Why are games so successful when it comes to teaching and learning?

Games provide access to another world, one that is typically safe from the consequences of the “real” world. They allow players freedom and control to create new identities and interact with both the environment and other people in novel and surprising ways. They can also create a sense of fun and enjoyment, removing some of the stresses and pressures that are often associated with formal education, and allowing learners to engage with the game activities in a relaxed and light-hearted manner. Moreover, game-wise, making mistakes is not only seen as an intrinsic aspect of many games, but it is also part of the progress from novice to expert player.

Games and fun activities benefit adult English learners as much as they do younger age groups.Games and playful activities will help to build up class cohesion, raise energy levels and most importantly, provide a framework in which learners are motivated to produce target language.

In which stages of the lesson should we use games?

  1. Warmer/Ice-breaker: “Language learning is hard work”. (Games for language learning) Our task as teachers is to make the effort of our learners easier to undertake.
  2. Drilling: “Many games provide the key features of drill with the added opportunity to sense the working of language as living communication. Games involve the emotions, and the meaning of the language is thus more vividly experienced. It is, for this reason, probably better absorbed than learning based on mechanical drills”. (Games for language learning)
  3. Assessment: “Games also allow the formative assessment element. Students are in the position to monitor their own progress and understanding of the subject in a non-invasive manner. Games provide instant feedback for students and guidance in terms where to focus their learning effort and time. Teachers are able to see clearly where learning gaps exist and allow this to inform their next class or revision session”. (Games for language learning)
  4. Review-Revision: “Practice makes it perfect”. Games are an extremely amusing way to help solidify the language learnt.

There is a myth that game-based learning works for young learners only. Why shouldn’t adults be banned from playing games?

  1. Games are a source of relaxation and stimulation and make the brain work less.
  2. They include better mutual group dynamics and encourage whole class participation.
  3. They encourage active speaking/listening.
  4. They are a fun way of practice and recalling vocabulary and phrases.
  5. They add variety and energise.
  6. They are a method of self-assessment.

Which are the factors we should take into accounts when we decide which game to play?

When it comes to choosing a game for a lesson there are three aspects I always take into account:

  • Age and level of the students
  • Target language (grammar structure, vocabulary, functional language, etc.)
  • Stage of learning (teaching, reviewing, assessment)

I usually adapt board games, party games, quizzes and word games for my students’ needs.
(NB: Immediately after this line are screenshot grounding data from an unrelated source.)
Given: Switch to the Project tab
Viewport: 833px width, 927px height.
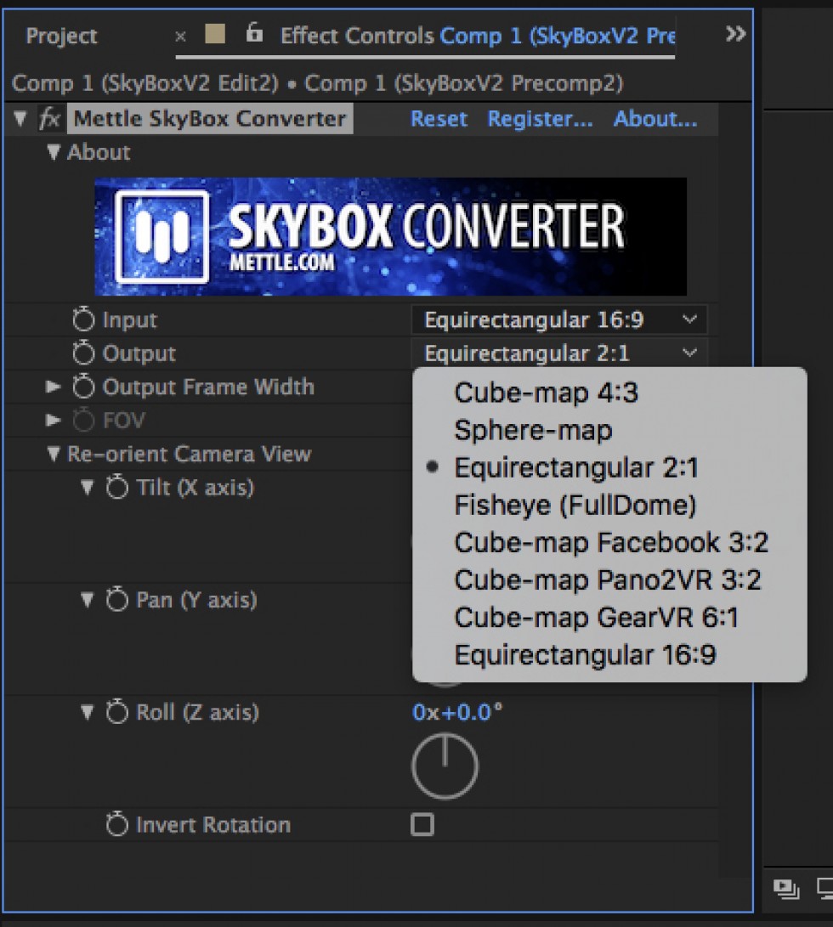Looking at the screenshot, I should click(61, 36).
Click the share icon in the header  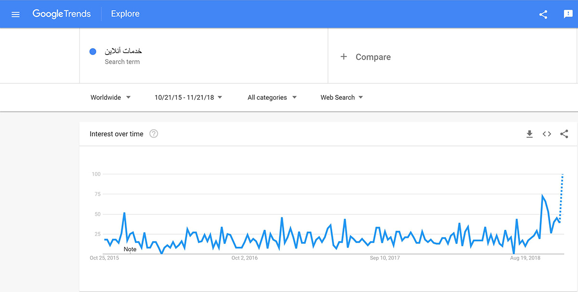coord(543,14)
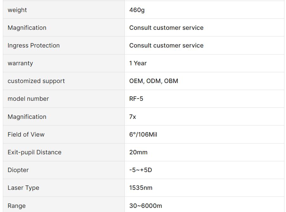
Task: Click the Diopter label cell
Action: click(64, 170)
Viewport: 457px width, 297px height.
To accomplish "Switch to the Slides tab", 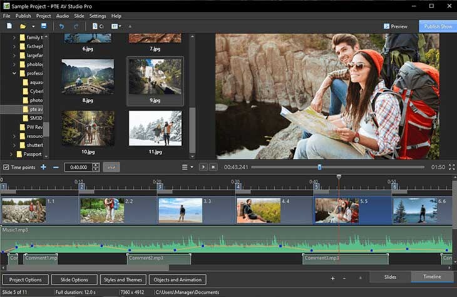I will 389,277.
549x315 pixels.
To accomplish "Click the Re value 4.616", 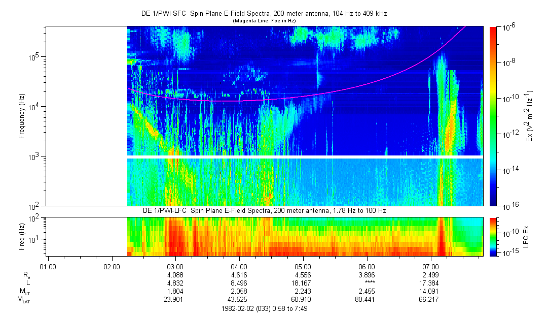I will (x=239, y=275).
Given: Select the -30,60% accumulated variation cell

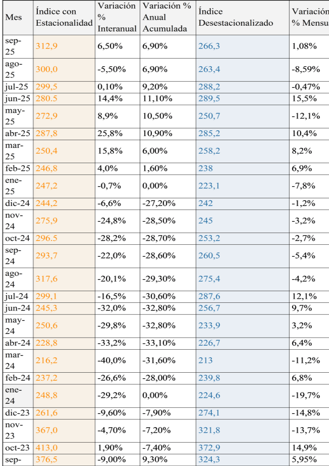Looking at the screenshot, I should pyautogui.click(x=159, y=297).
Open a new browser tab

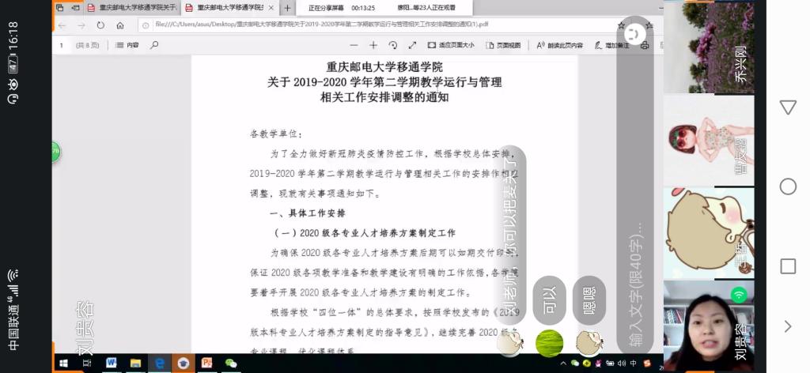[x=287, y=8]
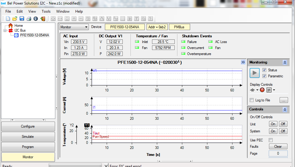Enable the Log to File checkbox
The image size is (295, 167).
[252, 100]
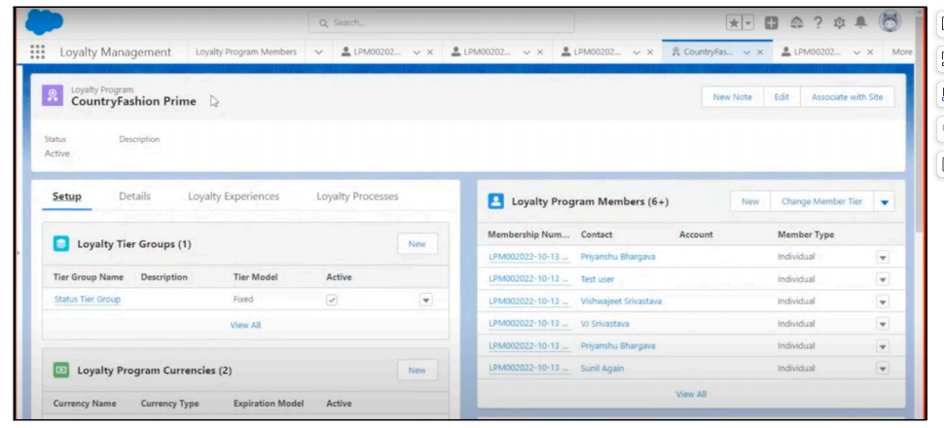Click the Associate with Site button

tap(847, 97)
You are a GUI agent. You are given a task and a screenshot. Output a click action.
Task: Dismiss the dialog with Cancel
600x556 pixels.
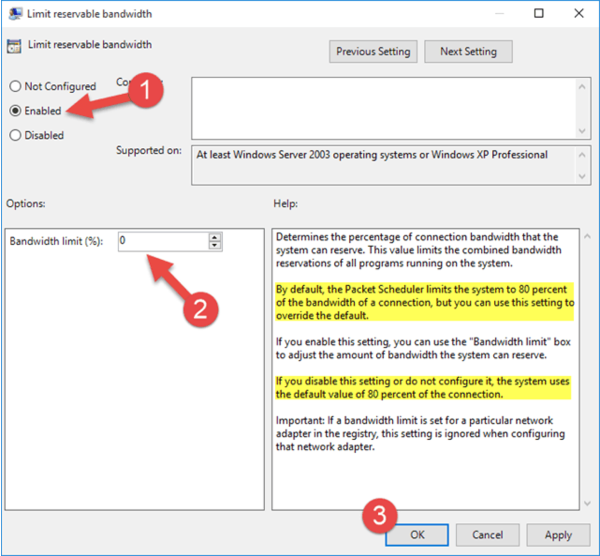487,535
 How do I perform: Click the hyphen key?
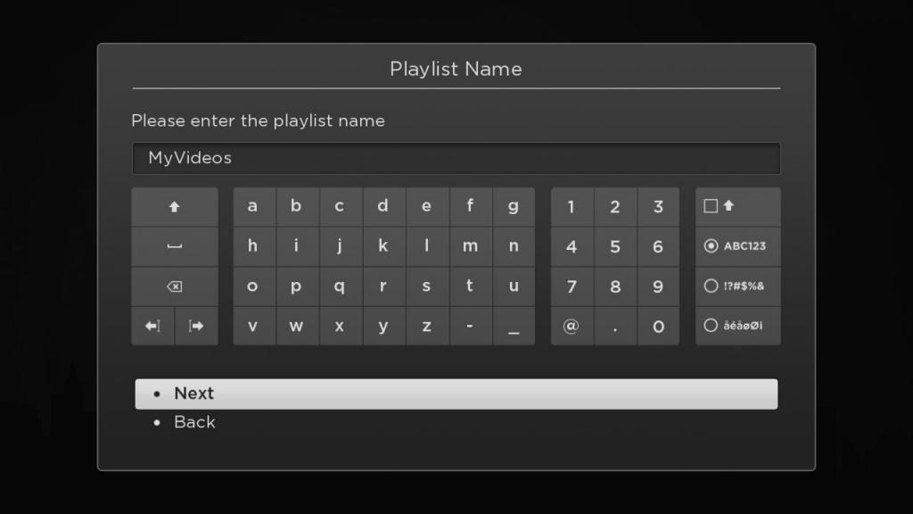[470, 326]
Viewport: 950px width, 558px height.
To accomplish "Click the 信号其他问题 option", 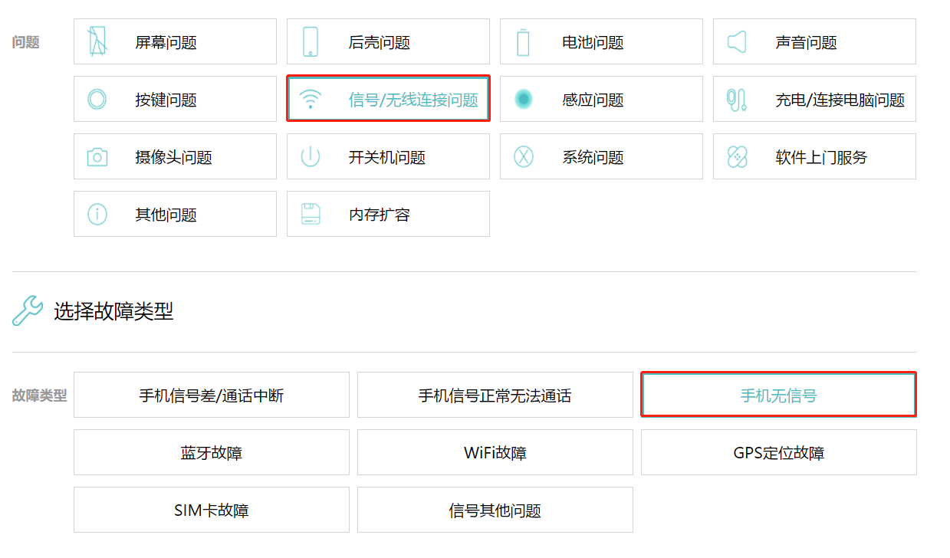I will (x=495, y=510).
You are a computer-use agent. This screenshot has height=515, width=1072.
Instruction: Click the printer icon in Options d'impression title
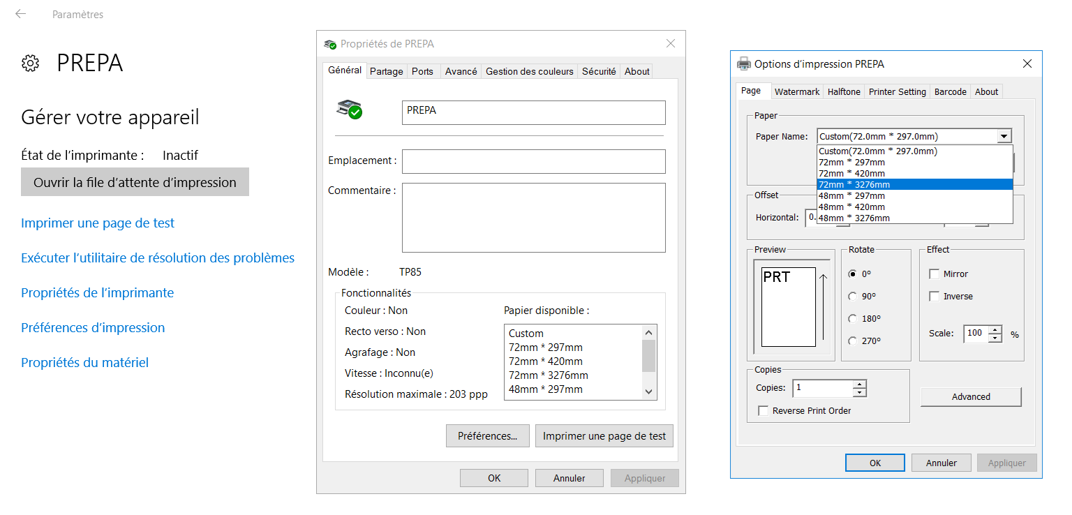pos(744,64)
How we should introduce a game?

  1. Explain the rules by using simple sentences and numbering them.
  2. Write on the board key language and/or important instructions.
  3. Ask each learner to repeat one rule.
  4. Ask for the translation of some rules to be sure that all the students have understood.
  5. Try out the game with one or two learners.

Winners or Losers?

  1. Play more team games than individual ones.
  2. Don’t pair/group up learners randomly.
  3. Promote fair play.
  4. Reward your learners.

Using games in the English classroom is not only for fun. In my opinion, “game for game’s sake” is nonsense. Games represent a form of fun whose aim is creating a pleasant, enjoyable learning environment. Games have rules and goals; thus, they give learners structure and motivation. The outcome and feedback of games represent real learning. Finally, my students are eager to play games because of the playful atmosphere, the adrenaline of the competition and the interaction with the other students.